Right now, I don’t have the answer and that’s okay. Because after everything, the goal’s no longer to sprint. It’s to recover, rest, rebuild at whatever pace my body allows.
And at the end of this month, I’ve got something far more critical than work on the calendar: my son Jonathan’s wedding. That’s been my focus from the very beginning a fixed point on the horizon when things felt darkest. I’ll be there, suit pressed (probably just about fitting), smiling through the fatigue, grabbing both my grandsons and holding them tight.
Because that’s what this whole battle has been for — to still be here for moments like that. And as I rang that bell, I knew: the fight’s been worth every single second.
🔔 Saved by the Bell
And then came that sound the clang of the end-of-treatment bell. My fourth bell, rung for my mum in heaven, who I know would’ve been standing there smiling and telling me to “keep going, lad.”

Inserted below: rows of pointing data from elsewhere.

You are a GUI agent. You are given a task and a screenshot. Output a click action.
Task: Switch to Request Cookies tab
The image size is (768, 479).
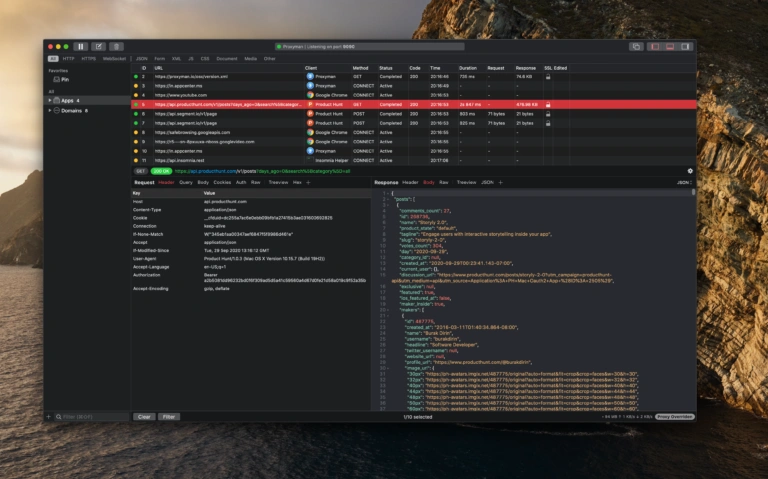[x=222, y=183]
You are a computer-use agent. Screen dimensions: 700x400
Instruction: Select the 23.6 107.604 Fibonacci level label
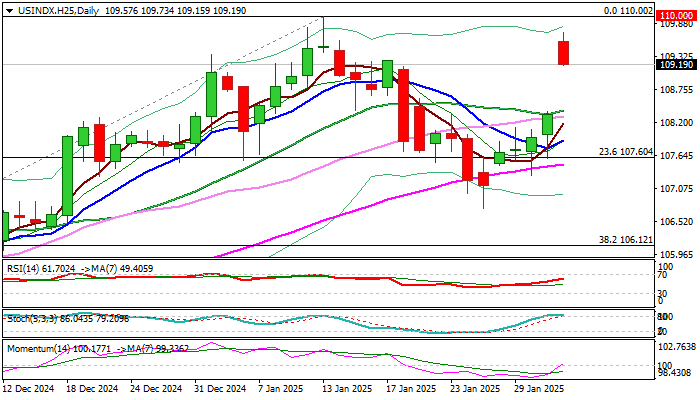(x=625, y=152)
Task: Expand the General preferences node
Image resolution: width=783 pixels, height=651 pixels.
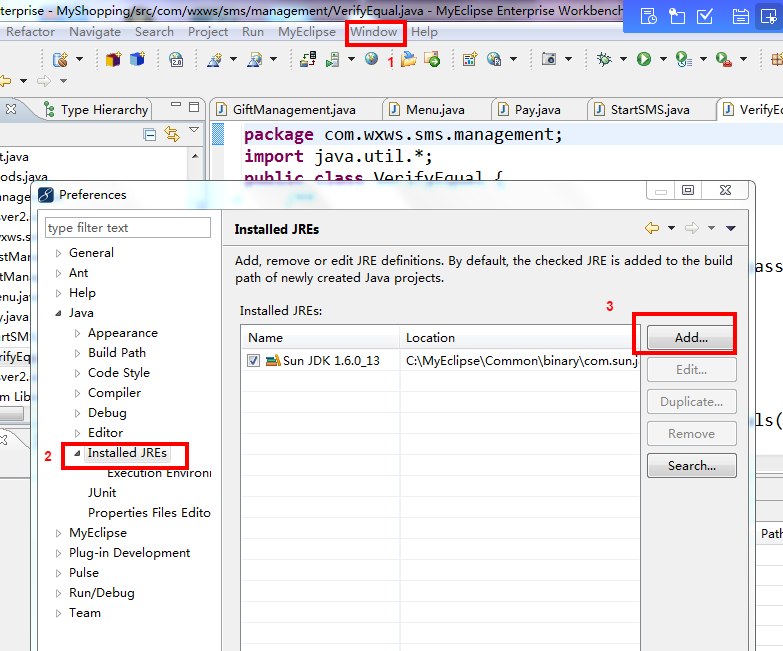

It’s hard to describe what that moment feels like. Relief, exhaustion, disbelief all rolled into one. Months of chemo, radiotherapy, and endless hospital corridors distilled into a single chime. The kind of sound that echoes deeper than your ears straight through your chest and out the other side.
For me, it wasn’t just the end of treatment. It was the start of something new. A slow rebuild. A chance to take stock, heal, and figure out what life looks like without daily hospital wristbands or the constant hum of machines. The fight changes shape from survival to recovery but it never truly ends.
And as that bell rang out,
I knew one thing for sure: cancer doesn’t get the last word.- I did!